## Records provided
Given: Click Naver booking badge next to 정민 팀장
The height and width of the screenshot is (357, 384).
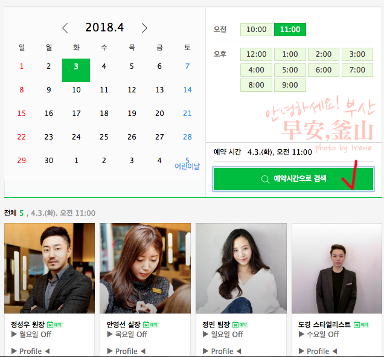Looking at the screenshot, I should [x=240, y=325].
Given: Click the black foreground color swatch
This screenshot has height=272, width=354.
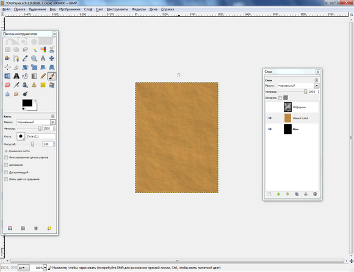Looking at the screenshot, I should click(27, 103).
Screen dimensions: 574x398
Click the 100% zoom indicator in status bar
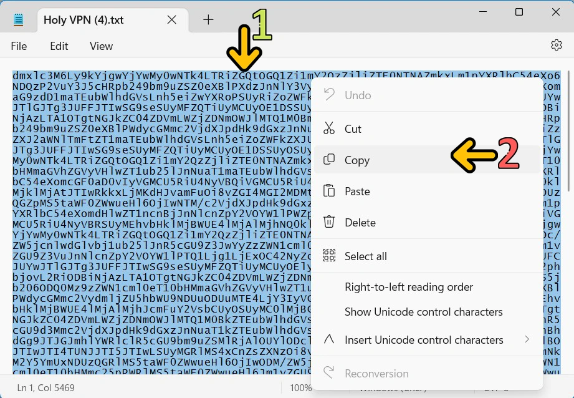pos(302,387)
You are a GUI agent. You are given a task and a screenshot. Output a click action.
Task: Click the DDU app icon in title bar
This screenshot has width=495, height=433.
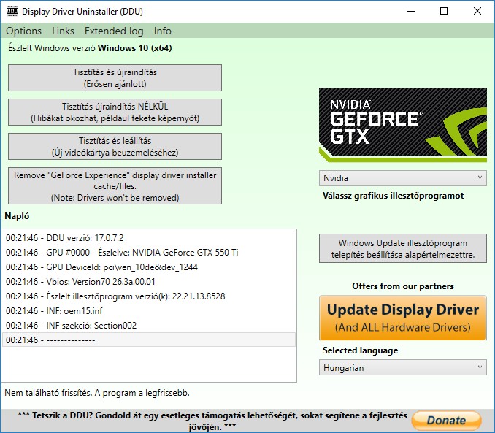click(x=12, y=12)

...

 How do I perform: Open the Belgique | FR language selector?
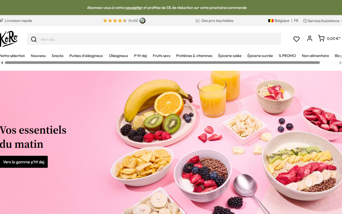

## Assigned task
What you return must match, character for character, the lines above from the one with "The height and" through the one with "You are a GUI", minus any pictures.

## Response below
The height and width of the screenshot is (357, 384).
Looking at the screenshot, I should [x=240, y=325].
Given: Click the black foreground color swatch
This screenshot has height=272, width=354.
Looking at the screenshot, I should click(27, 103).
Screen dimensions: 574x398
Click the 100% zoom indicator in status bar
pos(302,387)
You are a GUI agent. You are given a task and a screenshot. Output a click action.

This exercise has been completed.